Comprised of Nick Sorros, founder of MantisNLP, Christos Christodoulou, industry programme manager, CaSToRC centre, at The Cyprus Institute, Spyros Armostis, linguist from the University of Cyprus and Loukia Taxitari, lecturer of experimental psychology, at Neapolis University Paphos, the team is quick to say the intelligence behind the bot, which already exists for most languages, is envisioned to have many uses.
“We’re mainly interested in the challenge of seeing whether we can build a bot for Cyprus,” explains Sorros. “We know that such applications can be quite useful. With this bot, for example, our smartphones could suggest for the correct Cypriot Greek autocomplete instead of having to write Greek or English but there are other applications that we can mention as well.”
From the start of the project, the team was aware that a Cypriot Greek bot didn’t exist. “We’re also very aware of the technology used for other languages, so we thought we could explore and see whether it would be a good idea to see if we can do something similar for Cypriot,” says Sorros.
From a ‘technical’ point of view and coding, the challenge was therefore more or less straightforward. Where the difficulty seems to lie is with regards to the actual language and its current standing on the internet.
“Being considered as a dialect, Cypriot Greek lacks standardisation, it doesn’t have a standardised grammar in the sense that somebody has written a grammar book for Cypriot Greek, there is no such thing,” says Armostis. “There are dictionaries and grammar books on Cypriot Greek but they’re not of a prescriptive nature; there are no norms like you would have in standardised languages…This means that we have a lack of, or anything that supports writing in Cypriot Greek.”
Facing this lack of language resource, the team is currently calling out to anyone who has text written in Greek Cypriot – authors, poets, script writers and directors, to name a few. This data will then be used to enrich the bot’s data input. “We do have printed dictionaries and some electronic online dictionaries but not fully developed ones; we don’t have anything more practical, anything that can make our life, especially in the digital world, easier in using Cypriot Greek in electronic communication,” says Armostis.

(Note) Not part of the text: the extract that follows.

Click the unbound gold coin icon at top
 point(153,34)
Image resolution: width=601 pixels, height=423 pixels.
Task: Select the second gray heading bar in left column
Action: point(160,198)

Considering that an equivalent bot for the Greek language uses approximately three billion words to work properly, the need for as much data as possible is crucial.
“For the Greek language bot, they were able to gather data because they used information from Greece’s parliament proceedings, the European parliament and the internet written in Greek, all of which you can easily find online,” explains Sorros. Finding an equivalent source in Cypriot was unsuccessful and therefore urged the team to initially identify the problem at hand and find the data themselves.
“We’re at the stage where we know that the hard part is finding the data but then I think it’s highly likely that we will be able to do something similar to what has been done with other languages, and acquire a resource of Cypriot Greek text that is of equivalent scale and which we could use to train our robot or model,” says Sorros.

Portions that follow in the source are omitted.